While the walls cannot talk, the pictures that adorn them speak a thousand words. As Perrin, who started at the hotel with a four-month student-job placement, walks along the halls, she points out black and white moments of by-gone days frozen in time. Standing on the steps of the main entrance, Princess Elizabeth, the future Queen of the Commonwealth, next to her husband Prince Philip. Perrin points to her favourite photo, taken around the time the hotel opened in 1912, when horse and carriages brought guests to stay.
"I thought I was coming to stay for two years then I would move on to another hotel but I just fell in love," says Perrin. "I started as a coordinator and then I worked my way up to a manager and then the director of public relations and then I worked my way to the executive committee and now when I leave I am the director of media and marketing and partnerships."
During her tenure, she has been a vital part of the development and promotion for the hotel. In 2002, for the 90th anniversary, she helped create the Heritage Gallery, which lies beyond the grand staircase, where photographs and historical documents line the walls between the shops.
In 2012, to mark the hotel’s 100th year, Perrin spearheaded events which happened nearly every month. Her most memorable, the amnesty program.
"It was so incredible! It was one of my favourite things," says Perrin. "That was a lot of fun so basically we asked no questions and you could return things that maybe somehow landed in your purse."
She says items included antique doorknobs, letter openers, plates, menus and even a massive trophy.
During her time, leaders from around the world have stayed. Perrin says she will never forget Nelson Mandela walking through the grand foyer. The Dalai Lama attended events at the Chateau as well.
Perrin was working when photographer Yousuf Karsh and his wife Estrellita moved out of room 358 after 18 years. Karsh originals, including his most reproduced photo of Winston Churchill, are displayed outside of Zoey’s restaurant.
And memories of famous guests past are marked in a large book Perrin had made. Signed by royalty, like Prince Albert II of Monaco and musicians Diana Ross, members of Pearl Jam, Chris Cornell. There are famous celebrities, like Joan Rivers, Alec Baldwin and the late Alex Trebek.
Perrin has ensured throughout her career that the legacy of the hotel will live on, and says it’s always been a team effort.
"I try and look at the castle as a place that can be discovered every day," says Perrin. "It is more than just a job you really do become one with this building but more importantly with the colleagues that have worked here so it’s really more than just a hotel, it's a family."
The hospitality industry is in a state of flux. The pandemic has changed the world and Perrin has decided it’s time to make way for the next generation of historical custodians who she hopes will learn from the history and bring new stories to the people of Canada.

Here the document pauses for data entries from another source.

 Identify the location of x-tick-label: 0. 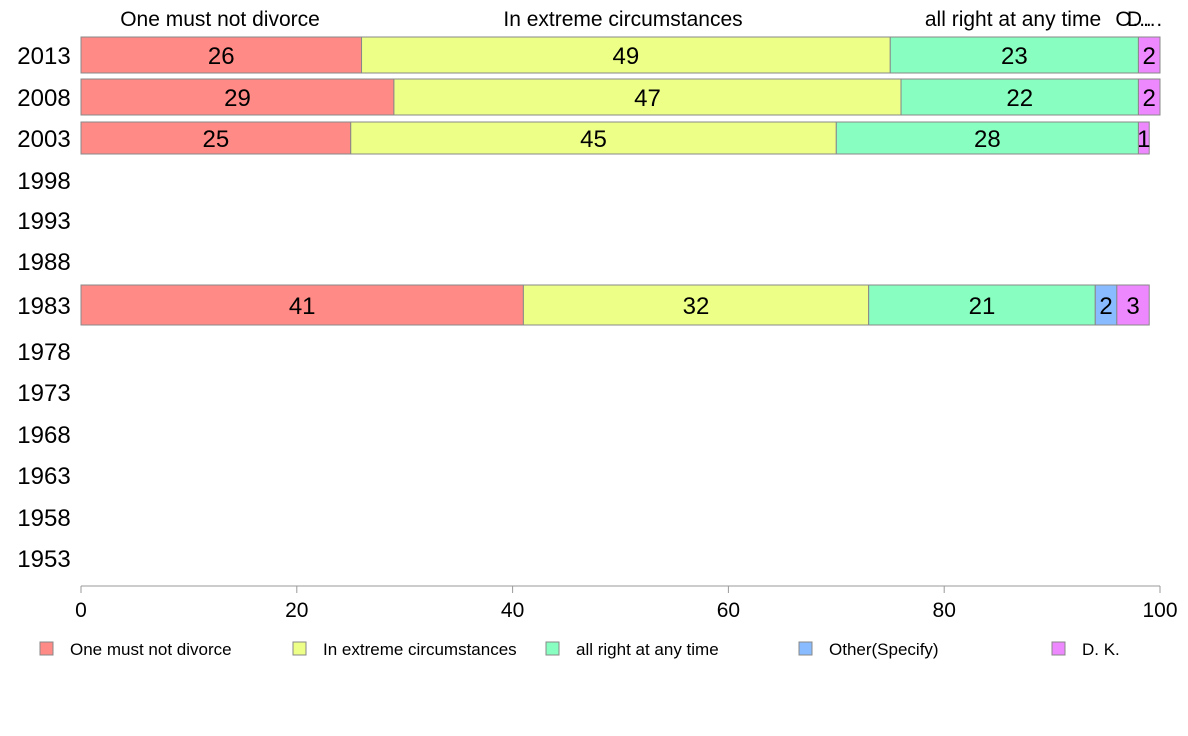
(81, 610).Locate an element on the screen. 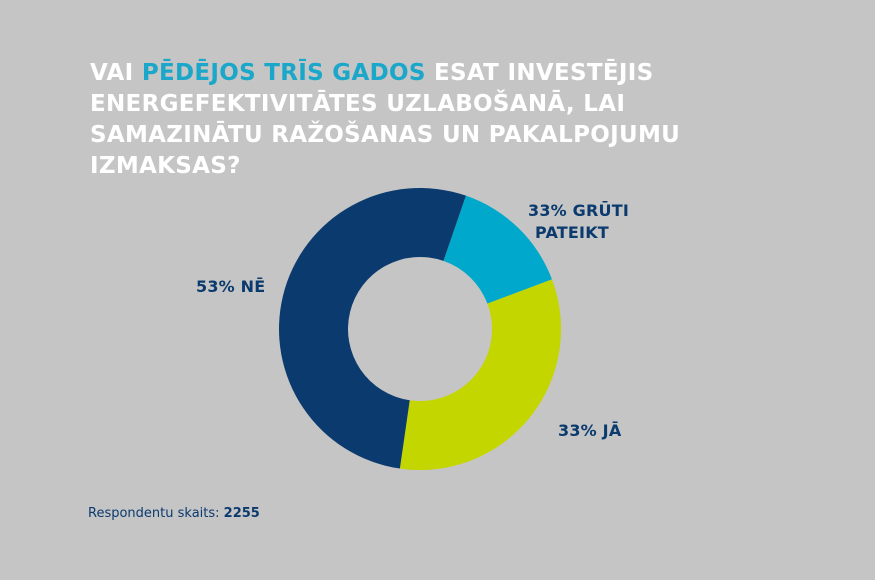 This screenshot has width=875, height=580. footer-respondents: Respondentu skaits: 2255 is located at coordinates (174, 514).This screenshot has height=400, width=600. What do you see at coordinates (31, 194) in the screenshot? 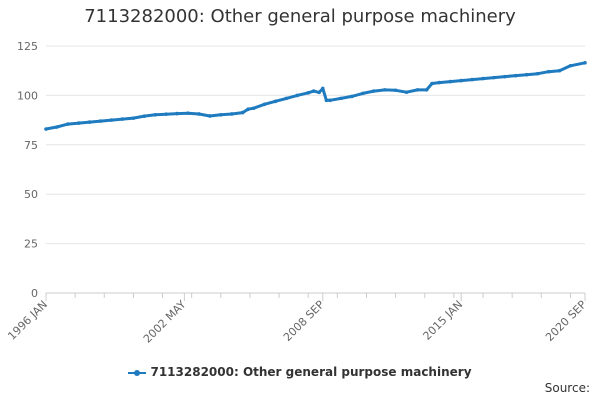
I see `y-tick-label: 50` at bounding box center [31, 194].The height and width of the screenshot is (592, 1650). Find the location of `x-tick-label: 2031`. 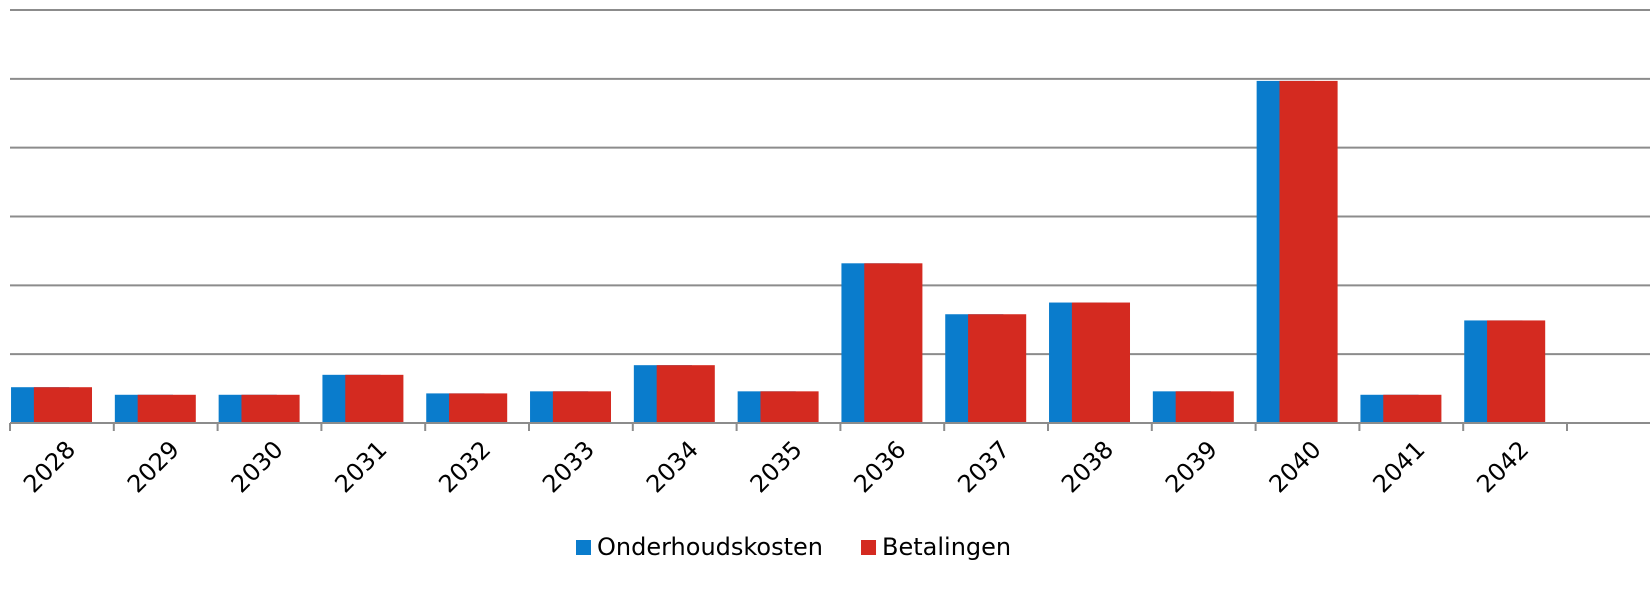

x-tick-label: 2031 is located at coordinates (362, 466).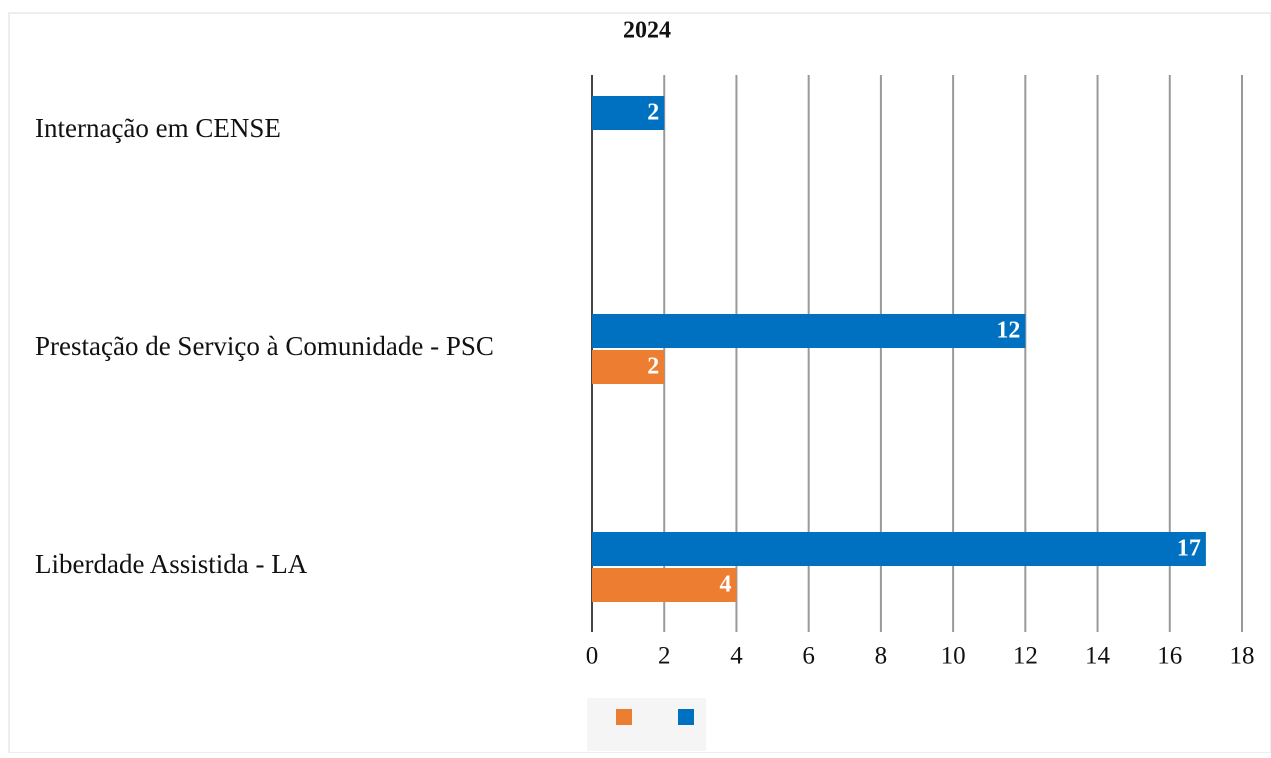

"I’m headed to the Royal Canadian Mint. It’s going to be exciting. I say I’m going from one castle to the other castle," says Perrin. "I think the hardest part is to say goodbye to the people, a building is brought to life by the heart of the people who are in it and we have a lot of heart in this building."
Perrin says she won’t miss anyone, though, because her new job will be down the street and she plans visit. Whether it’s a cocktail on the patio or dinner in the restaurant, when she arrives, it will be her turn to be the VIP.